%%

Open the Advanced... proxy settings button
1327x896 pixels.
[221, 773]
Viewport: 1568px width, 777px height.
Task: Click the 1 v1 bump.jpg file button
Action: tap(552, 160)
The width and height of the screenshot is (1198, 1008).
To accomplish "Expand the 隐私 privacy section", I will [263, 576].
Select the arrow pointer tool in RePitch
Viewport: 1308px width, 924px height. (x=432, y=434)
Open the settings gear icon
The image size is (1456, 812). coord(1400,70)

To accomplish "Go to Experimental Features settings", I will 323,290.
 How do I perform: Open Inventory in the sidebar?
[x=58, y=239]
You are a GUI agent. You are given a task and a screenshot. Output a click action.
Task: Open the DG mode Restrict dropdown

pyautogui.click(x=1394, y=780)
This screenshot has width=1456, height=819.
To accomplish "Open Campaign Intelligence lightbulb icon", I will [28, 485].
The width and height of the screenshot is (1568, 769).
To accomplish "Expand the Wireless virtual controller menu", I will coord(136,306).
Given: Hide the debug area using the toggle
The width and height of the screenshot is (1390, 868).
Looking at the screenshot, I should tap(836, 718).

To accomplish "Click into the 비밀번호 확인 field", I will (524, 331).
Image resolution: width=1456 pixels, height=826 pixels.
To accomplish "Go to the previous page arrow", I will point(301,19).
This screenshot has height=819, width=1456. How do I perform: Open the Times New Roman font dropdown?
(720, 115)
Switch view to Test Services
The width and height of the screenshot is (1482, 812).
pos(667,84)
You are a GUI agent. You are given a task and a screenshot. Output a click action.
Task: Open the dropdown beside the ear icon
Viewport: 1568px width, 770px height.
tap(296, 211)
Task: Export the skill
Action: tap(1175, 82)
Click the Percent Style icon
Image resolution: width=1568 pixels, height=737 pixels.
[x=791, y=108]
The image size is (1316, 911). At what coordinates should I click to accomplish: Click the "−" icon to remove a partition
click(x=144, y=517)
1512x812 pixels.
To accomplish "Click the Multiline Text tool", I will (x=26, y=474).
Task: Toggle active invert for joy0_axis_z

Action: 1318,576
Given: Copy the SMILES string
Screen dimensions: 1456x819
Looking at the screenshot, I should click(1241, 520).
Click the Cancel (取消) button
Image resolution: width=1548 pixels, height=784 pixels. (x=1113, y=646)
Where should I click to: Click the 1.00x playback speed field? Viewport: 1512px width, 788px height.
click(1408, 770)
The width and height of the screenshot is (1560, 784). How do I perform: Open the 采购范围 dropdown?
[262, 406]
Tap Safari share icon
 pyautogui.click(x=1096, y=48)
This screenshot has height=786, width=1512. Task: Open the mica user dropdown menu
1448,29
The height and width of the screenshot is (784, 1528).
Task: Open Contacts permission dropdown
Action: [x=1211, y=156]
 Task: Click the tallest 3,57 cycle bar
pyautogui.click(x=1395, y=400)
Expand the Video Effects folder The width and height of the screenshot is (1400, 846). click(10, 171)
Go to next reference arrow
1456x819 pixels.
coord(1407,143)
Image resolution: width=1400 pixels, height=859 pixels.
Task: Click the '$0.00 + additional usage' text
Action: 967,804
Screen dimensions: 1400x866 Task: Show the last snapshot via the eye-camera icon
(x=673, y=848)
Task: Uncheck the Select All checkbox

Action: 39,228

%%

Activity —
Copy every line above exactly.

Result for this exercise —
Open the Advanced... proxy settings button
1327x896 pixels.
[221, 773]
Viewport: 1568px width, 777px height.
Task: Click the 1 v1 bump.jpg file button
Action: tap(552, 160)
The width and height of the screenshot is (1198, 1008).
To accomplish "Expand the 隐私 privacy section", I will [263, 576].
Select the arrow pointer tool in RePitch
Viewport: 1308px width, 924px height. (x=432, y=434)
Open the settings gear icon
The image size is (1456, 812). coord(1400,70)

To accomplish "Go to Experimental Features settings", I will 323,290.
 How do I perform: Open Inventory in the sidebar?
[x=58, y=239]
You are a GUI agent. You are given a task and a screenshot. Output a click action.
Task: Open the DG mode Restrict dropdown

pyautogui.click(x=1394, y=780)
This screenshot has width=1456, height=819.
To accomplish "Open Campaign Intelligence lightbulb icon", I will [28, 485].
The width and height of the screenshot is (1568, 769).
To accomplish "Expand the Wireless virtual controller menu", I will coord(136,306).
Given: Hide the debug area using the toggle
The width and height of the screenshot is (1390, 868).
Looking at the screenshot, I should tap(836, 718).

To accomplish "Click into the 비밀번호 확인 field", I will (524, 331).
Image resolution: width=1456 pixels, height=826 pixels.
To accomplish "Go to the previous page arrow", I will point(301,19).
This screenshot has height=819, width=1456. How do I perform: Open the Times New Roman font dropdown?
(720, 115)
Switch view to Test Services
The width and height of the screenshot is (1482, 812).
pos(667,84)
You are a GUI agent. You are given a task and a screenshot. Output a click action.
Task: Open the dropdown beside the ear icon
Viewport: 1568px width, 770px height.
tap(296, 211)
Task: Export the skill
Action: tap(1175, 82)
Click the Percent Style icon
Image resolution: width=1568 pixels, height=737 pixels.
[x=791, y=108]
The image size is (1316, 911). At what coordinates should I click to accomplish: Click the "−" icon to remove a partition
click(x=144, y=517)
1512x812 pixels.
To accomplish "Click the Multiline Text tool", I will (x=26, y=474).
Task: Toggle active invert for joy0_axis_z

Action: 1318,576
Given: Copy the SMILES string
Screen dimensions: 1456x819
Looking at the screenshot, I should click(1241, 520).
Click the Cancel (取消) button
Image resolution: width=1548 pixels, height=784 pixels. (x=1113, y=646)
Where should I click to: Click the 1.00x playback speed field? Viewport: 1512px width, 788px height.
click(1408, 770)
The width and height of the screenshot is (1560, 784). How do I perform: Open the 采购范围 dropdown?
[262, 406]
Tap Safari share icon
 pyautogui.click(x=1096, y=48)
This screenshot has height=786, width=1512. Task: Open the mica user dropdown menu
1448,29
The height and width of the screenshot is (784, 1528).
Task: Open Contacts permission dropdown
Action: [x=1211, y=156]
 Task: Click the tallest 3,57 cycle bar
pyautogui.click(x=1395, y=400)
Expand the Video Effects folder The width and height of the screenshot is (1400, 846). click(10, 171)
Go to next reference arrow
1456x819 pixels.
coord(1407,143)
Image resolution: width=1400 pixels, height=859 pixels.
Task: Click the '$0.00 + additional usage' text
Action: 967,804
Screen dimensions: 1400x866 Task: Show the last snapshot via the eye-camera icon
(x=673, y=848)
Task: Uncheck the Select All checkbox

Action: 39,228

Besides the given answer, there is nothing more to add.